● What is being asked
Scan the data beneath this task and copy each line that includes "using".

*** Data Section Begins ***

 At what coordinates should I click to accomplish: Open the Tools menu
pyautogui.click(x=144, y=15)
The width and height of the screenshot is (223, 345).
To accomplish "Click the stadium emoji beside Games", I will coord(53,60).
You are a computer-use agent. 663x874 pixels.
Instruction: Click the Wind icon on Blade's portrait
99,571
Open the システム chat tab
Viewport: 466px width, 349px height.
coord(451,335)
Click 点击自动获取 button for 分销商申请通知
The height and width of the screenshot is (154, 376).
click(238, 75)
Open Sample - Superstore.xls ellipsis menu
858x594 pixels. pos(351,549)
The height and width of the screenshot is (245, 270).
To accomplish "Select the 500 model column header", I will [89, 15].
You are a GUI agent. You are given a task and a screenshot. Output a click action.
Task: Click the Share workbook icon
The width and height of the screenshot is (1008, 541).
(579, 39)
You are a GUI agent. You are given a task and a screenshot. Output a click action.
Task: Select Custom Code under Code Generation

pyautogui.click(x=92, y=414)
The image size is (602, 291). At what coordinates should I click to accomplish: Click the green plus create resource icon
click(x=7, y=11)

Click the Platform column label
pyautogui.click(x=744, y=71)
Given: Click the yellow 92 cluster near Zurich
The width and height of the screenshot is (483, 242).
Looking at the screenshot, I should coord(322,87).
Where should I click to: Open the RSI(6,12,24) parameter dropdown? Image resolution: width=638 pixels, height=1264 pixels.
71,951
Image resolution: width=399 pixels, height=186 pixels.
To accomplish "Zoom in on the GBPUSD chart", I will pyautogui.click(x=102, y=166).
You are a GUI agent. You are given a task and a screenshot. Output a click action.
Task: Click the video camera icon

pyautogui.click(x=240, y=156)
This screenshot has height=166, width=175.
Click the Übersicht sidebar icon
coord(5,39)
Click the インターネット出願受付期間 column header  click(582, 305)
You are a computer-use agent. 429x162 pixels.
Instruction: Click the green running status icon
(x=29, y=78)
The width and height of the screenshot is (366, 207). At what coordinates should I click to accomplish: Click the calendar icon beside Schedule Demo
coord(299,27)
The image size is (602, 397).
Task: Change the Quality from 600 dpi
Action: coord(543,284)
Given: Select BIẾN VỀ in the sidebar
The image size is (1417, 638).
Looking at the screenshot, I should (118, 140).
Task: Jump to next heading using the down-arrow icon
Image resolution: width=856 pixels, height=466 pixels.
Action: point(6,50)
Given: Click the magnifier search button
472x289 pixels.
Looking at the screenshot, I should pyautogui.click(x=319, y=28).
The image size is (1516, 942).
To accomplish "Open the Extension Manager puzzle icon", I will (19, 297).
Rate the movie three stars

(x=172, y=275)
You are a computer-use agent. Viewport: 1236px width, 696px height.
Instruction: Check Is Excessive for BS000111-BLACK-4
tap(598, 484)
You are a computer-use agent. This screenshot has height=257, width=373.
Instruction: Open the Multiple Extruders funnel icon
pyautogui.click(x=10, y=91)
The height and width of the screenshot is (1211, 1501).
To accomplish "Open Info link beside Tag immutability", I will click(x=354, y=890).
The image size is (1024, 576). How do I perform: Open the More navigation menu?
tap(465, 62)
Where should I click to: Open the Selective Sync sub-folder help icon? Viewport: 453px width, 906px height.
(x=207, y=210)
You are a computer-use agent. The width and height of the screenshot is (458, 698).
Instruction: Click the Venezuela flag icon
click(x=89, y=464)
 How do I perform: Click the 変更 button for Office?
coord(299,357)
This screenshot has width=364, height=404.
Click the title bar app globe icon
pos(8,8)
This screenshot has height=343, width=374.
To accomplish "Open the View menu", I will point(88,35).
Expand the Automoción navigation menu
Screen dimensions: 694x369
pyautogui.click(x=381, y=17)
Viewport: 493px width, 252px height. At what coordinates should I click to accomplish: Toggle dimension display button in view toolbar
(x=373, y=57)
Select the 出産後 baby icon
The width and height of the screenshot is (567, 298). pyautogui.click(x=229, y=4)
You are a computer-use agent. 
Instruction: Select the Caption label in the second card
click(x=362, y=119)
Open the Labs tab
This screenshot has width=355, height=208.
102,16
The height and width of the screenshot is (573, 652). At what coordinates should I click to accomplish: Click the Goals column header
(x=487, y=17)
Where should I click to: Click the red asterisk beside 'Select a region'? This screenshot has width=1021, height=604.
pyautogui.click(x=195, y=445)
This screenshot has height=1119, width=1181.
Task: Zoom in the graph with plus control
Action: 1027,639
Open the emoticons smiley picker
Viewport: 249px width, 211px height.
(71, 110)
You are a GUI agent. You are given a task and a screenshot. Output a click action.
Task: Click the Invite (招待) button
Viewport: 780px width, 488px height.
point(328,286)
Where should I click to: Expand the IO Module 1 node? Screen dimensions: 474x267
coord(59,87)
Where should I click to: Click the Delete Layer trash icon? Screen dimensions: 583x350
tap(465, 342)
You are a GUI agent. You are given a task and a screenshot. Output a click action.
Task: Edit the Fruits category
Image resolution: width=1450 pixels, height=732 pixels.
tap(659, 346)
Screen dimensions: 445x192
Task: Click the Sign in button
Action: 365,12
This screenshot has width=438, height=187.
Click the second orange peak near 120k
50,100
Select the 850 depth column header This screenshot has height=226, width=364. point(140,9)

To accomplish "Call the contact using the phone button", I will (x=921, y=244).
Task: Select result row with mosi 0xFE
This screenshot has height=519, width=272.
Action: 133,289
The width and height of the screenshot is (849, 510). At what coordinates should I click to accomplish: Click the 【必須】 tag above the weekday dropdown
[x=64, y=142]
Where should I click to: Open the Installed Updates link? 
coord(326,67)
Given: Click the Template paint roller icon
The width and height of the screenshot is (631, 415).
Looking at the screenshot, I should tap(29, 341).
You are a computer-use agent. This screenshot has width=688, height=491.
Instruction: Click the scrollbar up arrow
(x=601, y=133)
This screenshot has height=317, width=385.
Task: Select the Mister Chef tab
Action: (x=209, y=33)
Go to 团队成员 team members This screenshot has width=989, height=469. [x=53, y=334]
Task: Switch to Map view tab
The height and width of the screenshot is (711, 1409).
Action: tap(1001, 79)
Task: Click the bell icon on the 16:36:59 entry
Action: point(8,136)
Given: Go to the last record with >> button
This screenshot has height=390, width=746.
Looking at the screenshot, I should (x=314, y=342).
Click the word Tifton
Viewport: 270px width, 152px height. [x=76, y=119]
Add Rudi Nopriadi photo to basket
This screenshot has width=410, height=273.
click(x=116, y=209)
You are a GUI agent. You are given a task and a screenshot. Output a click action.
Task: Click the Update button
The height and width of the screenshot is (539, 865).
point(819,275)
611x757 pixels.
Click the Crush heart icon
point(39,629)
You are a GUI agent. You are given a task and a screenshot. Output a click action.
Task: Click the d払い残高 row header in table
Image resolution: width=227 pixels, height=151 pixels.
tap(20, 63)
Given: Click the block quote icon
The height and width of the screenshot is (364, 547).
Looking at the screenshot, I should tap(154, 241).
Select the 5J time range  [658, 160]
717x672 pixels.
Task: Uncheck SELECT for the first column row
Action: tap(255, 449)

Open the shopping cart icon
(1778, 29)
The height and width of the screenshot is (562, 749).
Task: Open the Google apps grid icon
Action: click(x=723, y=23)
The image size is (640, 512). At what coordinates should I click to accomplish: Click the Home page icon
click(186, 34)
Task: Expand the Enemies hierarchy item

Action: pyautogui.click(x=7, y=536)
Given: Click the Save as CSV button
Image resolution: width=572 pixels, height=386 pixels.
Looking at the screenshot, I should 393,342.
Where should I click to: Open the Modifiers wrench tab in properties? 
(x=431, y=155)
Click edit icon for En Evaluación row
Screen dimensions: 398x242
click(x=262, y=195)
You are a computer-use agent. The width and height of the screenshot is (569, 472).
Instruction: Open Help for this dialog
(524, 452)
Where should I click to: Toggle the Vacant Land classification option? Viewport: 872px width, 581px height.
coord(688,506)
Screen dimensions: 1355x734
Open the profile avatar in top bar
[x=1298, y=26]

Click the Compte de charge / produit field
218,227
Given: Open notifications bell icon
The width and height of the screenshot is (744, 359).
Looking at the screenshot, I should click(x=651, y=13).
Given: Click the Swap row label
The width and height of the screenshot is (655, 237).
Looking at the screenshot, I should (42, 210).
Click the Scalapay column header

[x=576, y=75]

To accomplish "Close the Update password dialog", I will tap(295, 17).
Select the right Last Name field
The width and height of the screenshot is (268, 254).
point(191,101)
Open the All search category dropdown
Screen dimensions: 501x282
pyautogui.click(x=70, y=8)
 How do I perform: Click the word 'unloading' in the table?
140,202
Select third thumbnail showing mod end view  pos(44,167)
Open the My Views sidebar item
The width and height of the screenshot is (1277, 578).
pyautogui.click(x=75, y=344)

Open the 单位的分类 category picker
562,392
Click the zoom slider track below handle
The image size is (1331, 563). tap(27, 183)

*** Data Section Ends ***

● Problem solution
Task: Jump to next heading using the down-arrow icon
To accomplish "Call the contact using the phone button", I will (x=921, y=244).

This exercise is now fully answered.